[Listing start]

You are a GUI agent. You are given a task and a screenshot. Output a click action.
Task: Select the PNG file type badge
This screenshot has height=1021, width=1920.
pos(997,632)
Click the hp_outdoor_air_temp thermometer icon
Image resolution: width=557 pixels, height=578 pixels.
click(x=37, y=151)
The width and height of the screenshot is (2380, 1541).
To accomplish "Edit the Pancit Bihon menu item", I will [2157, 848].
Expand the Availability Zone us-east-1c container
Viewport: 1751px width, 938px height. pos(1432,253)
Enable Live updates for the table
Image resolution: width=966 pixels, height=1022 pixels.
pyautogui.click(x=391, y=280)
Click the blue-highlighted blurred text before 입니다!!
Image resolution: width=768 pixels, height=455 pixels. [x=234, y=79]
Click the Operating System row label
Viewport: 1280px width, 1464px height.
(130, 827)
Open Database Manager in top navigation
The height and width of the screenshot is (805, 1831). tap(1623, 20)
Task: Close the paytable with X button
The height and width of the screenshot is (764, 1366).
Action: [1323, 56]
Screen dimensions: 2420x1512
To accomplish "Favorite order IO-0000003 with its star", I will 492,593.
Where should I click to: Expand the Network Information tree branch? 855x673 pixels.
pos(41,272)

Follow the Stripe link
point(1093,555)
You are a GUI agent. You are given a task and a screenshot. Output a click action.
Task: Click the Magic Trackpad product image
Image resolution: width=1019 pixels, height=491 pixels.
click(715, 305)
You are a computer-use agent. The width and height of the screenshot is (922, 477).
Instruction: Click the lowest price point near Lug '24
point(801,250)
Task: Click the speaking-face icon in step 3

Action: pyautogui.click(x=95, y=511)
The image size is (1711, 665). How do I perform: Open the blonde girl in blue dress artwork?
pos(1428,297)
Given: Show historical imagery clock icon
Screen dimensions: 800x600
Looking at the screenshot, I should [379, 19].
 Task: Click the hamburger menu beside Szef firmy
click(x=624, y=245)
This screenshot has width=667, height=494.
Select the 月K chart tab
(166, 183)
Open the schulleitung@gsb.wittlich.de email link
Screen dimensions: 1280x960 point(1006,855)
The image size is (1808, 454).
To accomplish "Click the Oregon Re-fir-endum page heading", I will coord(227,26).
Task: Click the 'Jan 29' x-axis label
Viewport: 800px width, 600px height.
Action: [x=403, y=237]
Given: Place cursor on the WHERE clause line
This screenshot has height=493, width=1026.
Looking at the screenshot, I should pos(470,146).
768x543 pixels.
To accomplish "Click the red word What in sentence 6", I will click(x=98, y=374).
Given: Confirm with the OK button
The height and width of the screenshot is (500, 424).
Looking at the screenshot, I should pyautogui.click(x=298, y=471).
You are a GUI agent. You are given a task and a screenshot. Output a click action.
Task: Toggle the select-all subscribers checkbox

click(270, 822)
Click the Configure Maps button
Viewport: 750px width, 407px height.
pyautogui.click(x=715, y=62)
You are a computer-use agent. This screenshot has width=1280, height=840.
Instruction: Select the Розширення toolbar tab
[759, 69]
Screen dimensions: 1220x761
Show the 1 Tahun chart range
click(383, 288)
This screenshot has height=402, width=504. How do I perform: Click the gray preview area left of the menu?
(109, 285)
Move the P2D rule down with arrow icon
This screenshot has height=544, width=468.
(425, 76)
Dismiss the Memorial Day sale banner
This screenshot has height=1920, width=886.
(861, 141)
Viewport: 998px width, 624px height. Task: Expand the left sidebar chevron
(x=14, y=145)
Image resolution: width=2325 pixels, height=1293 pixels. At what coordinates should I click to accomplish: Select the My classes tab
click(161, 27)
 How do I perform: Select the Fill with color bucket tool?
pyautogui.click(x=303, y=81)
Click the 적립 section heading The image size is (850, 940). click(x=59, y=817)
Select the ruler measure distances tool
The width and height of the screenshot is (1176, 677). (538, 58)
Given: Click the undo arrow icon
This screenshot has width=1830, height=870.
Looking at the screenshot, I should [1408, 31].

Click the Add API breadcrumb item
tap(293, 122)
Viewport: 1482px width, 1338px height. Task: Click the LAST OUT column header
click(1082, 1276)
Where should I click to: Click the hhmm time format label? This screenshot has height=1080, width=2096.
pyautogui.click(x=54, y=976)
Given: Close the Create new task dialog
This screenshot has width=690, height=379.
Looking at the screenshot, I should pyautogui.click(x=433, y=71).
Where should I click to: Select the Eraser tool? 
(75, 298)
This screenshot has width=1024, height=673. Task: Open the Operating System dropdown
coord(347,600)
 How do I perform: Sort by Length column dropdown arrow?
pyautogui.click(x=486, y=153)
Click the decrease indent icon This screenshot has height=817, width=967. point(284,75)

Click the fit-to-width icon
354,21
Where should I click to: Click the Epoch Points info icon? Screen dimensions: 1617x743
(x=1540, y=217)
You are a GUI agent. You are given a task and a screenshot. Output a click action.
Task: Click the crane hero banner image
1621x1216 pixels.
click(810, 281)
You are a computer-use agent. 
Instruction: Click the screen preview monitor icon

[Listing end]

Please repeat, unchanged, the part of the data above that opens with the line containing "Viewport: 998px width, 624px" and closes with the line containing "click(1082, 1276)".

Viewport: 998px width, 624px height. Task: Expand the left sidebar chevron
(x=14, y=145)
Image resolution: width=2325 pixels, height=1293 pixels. At what coordinates should I click to accomplish: Select the My classes tab
click(161, 27)
 How do I perform: Select the Fill with color bucket tool?
pyautogui.click(x=303, y=81)
Click the 적립 section heading The image size is (850, 940). click(x=59, y=817)
Select the ruler measure distances tool
The width and height of the screenshot is (1176, 677). (538, 58)
Given: Click the undo arrow icon
This screenshot has width=1830, height=870.
Looking at the screenshot, I should [1408, 31].

Click the Add API breadcrumb item
tap(293, 122)
Viewport: 1482px width, 1338px height. Task: Click the LAST OUT column header
click(1082, 1276)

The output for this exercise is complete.